** Stated goal **
Count the lines in the items below that contain the word "height". Reply with the number only.

Data for locating visible targets:
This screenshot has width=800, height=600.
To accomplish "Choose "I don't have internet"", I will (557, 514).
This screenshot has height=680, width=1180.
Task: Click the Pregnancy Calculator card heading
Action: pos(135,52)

** Complete answer **
2